1. What about compression when using midi drums? Do you use compressors and when? At the "recording"/production or the mixing stage? What type? I am asking this because we know that these samples are compressed already.
2. What if the samples are more compressed than needed. How do you save that? By making the velocity range bigger for example?
Great video, thanks!
Some midi drums have the ability to remove the eq and comp and use the “raw” sound to tweak in your daw
1. You still may want to compress your final tracks, either individual drums or the full drum mix, to fit it in the overall mix, get a punchier sound, or otherwise to taste.
2. You'll get better results with samples that are recorded at different velocity levels if you're looking for a realistic sound. The compression on individual hits shouldn't matter that much.
very helpful, thankyou!
I link my GGD to my Roland kit, works a treat, you couldn't tell their midi 👀😝x
Yeah, well.. in your case, there's still the human factor involved, all those tasty imperfections. When programming, the idea is trying to imitate that.
Wow great, great content! Where can I get some 3rd party metal/rock drum samples for this kind of replacement?
DrumForge
@@justinsenaonline Nice! Thanks a lot!
GetGood Drums also do some great stuff
@@jakkistan Good call!
Where did you get the Snare samples?
what is the command you use to select all the notes from a note in 8:28?
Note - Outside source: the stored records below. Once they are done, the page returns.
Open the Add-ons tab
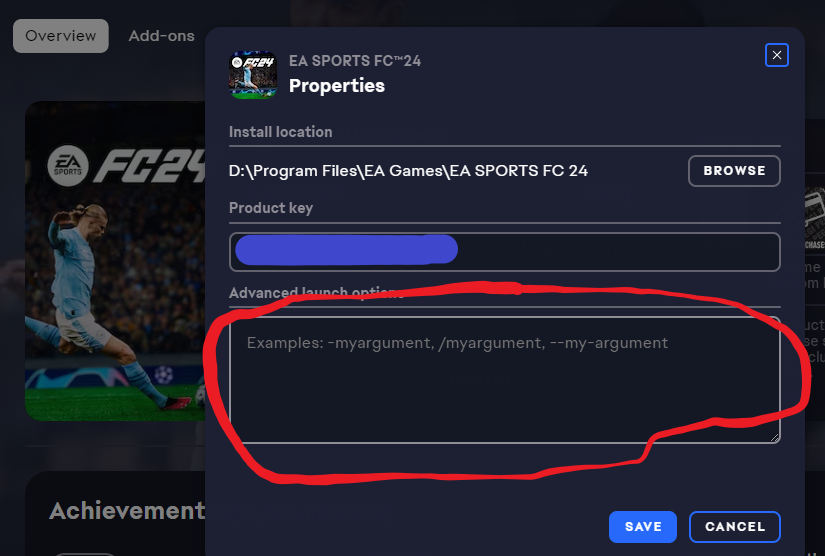Viewport: 825px width, 556px height. (162, 36)
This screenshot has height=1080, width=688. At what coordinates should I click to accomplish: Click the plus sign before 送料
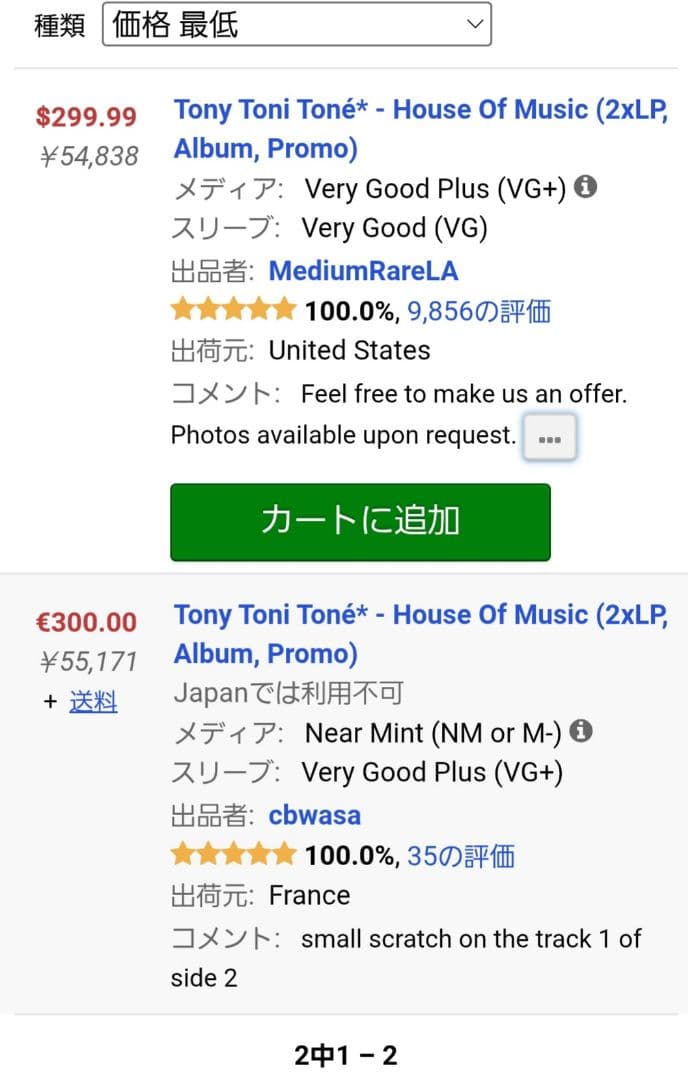click(50, 702)

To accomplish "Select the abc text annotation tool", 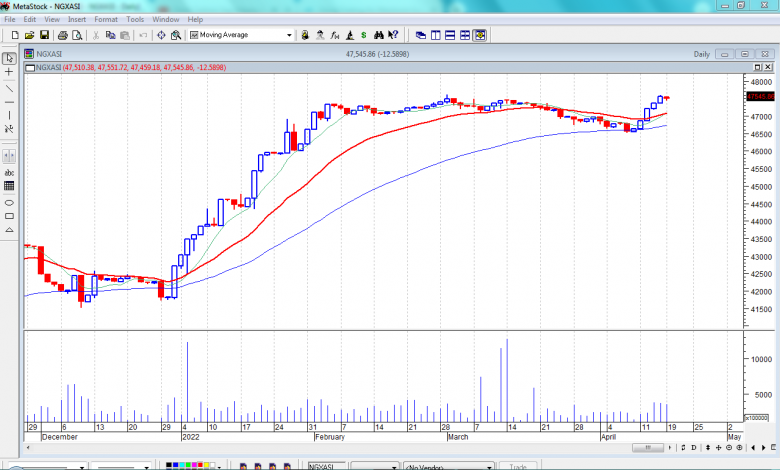I will (x=9, y=171).
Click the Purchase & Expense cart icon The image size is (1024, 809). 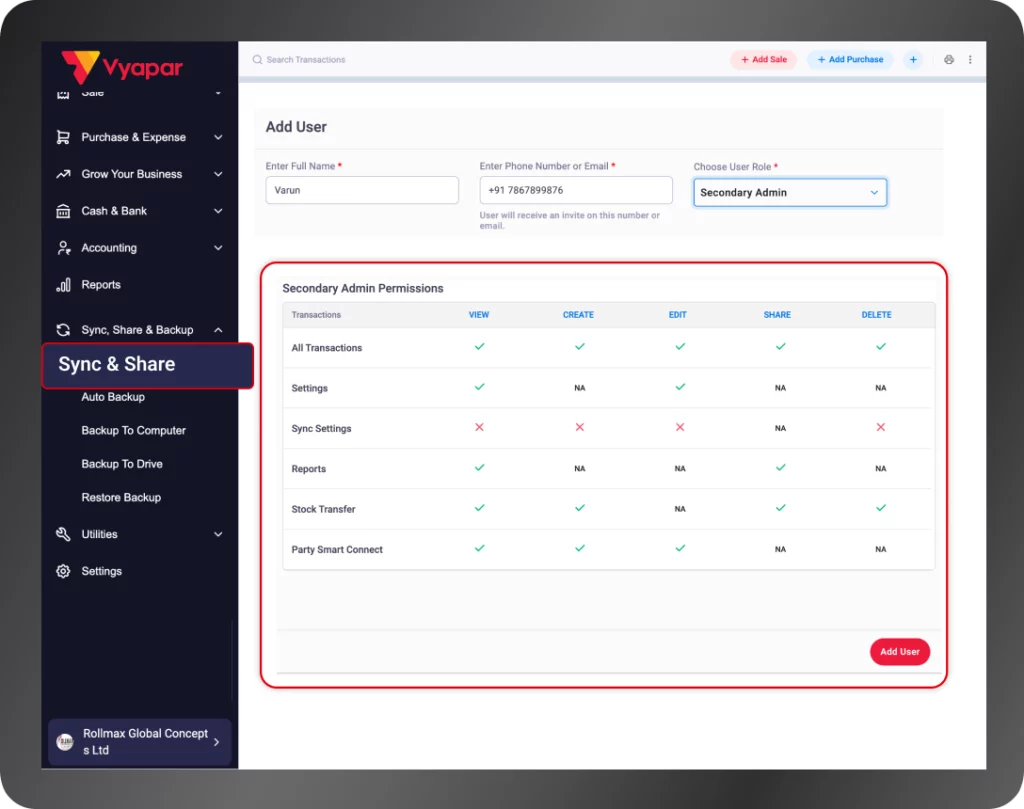click(x=63, y=137)
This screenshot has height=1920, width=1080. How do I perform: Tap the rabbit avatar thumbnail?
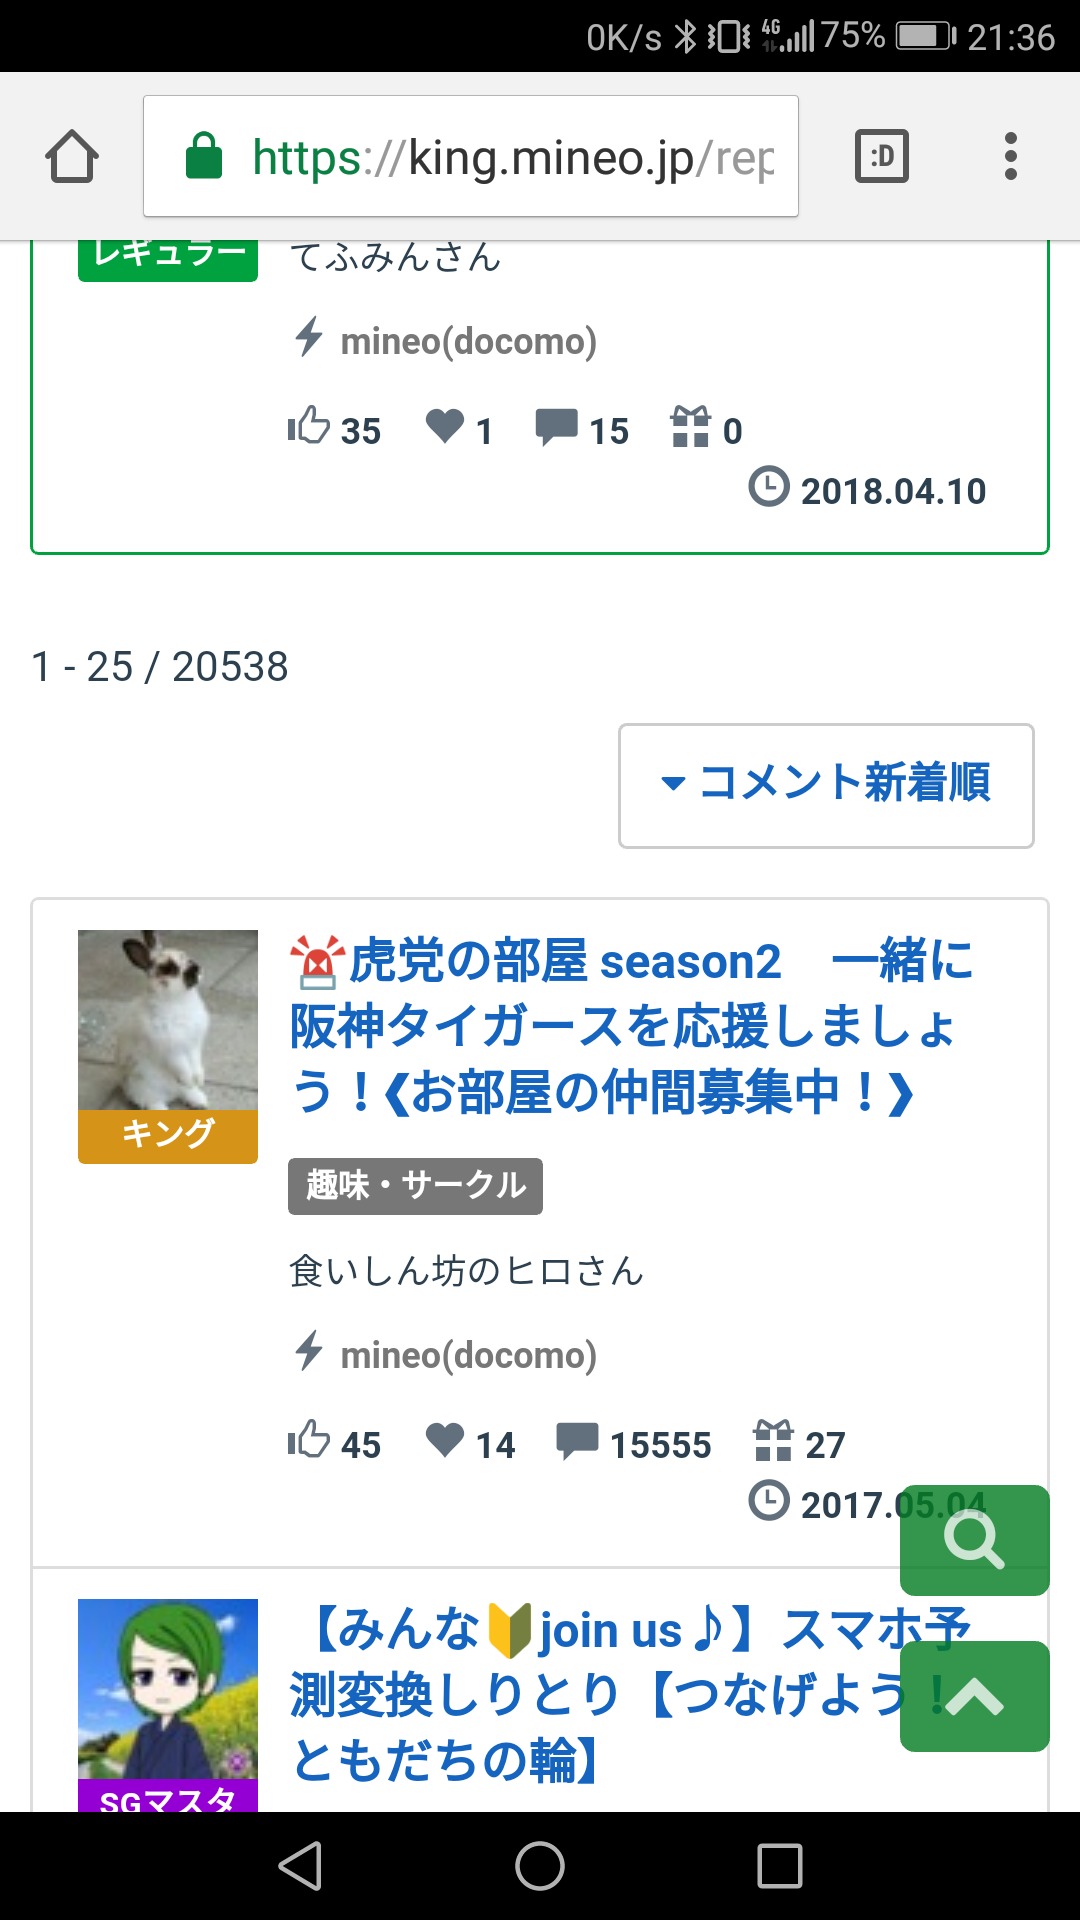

Whaddya mean you don't have to tune your MIDI drums?!? Of course you do!
'And all that good stuff' drinking game
And the if we get bored of it we can always play the "if that makes sense" game for a bit.
Time to buy a new mic stand, Mr Roelof!
What's your favorite drum patch in Superior Drummer?
Is that the new John Mayer?
😂
Scotty! New Billie Eilish actually
@@RoelofKlopif you listen with a trained ear, you can hear some metal influence !
For main snare hits in Superior Drummer, are you using Center or Rimshot?
Thats the rimshot he's using here
quite simple: fake drums should sound fake unless the drummer plays a drummachine in bands video ;)
high quality does mean high quality performance which is missing on most modern records.
I hate yt algorithme mostly for showing narcissistic bs like this like a norm
Do horns come out of the speaker when you play that angry heavy metal shit?
It's Satan listening through the speaker cones, and the longer you listen, the more He listens to you. Hail Satan.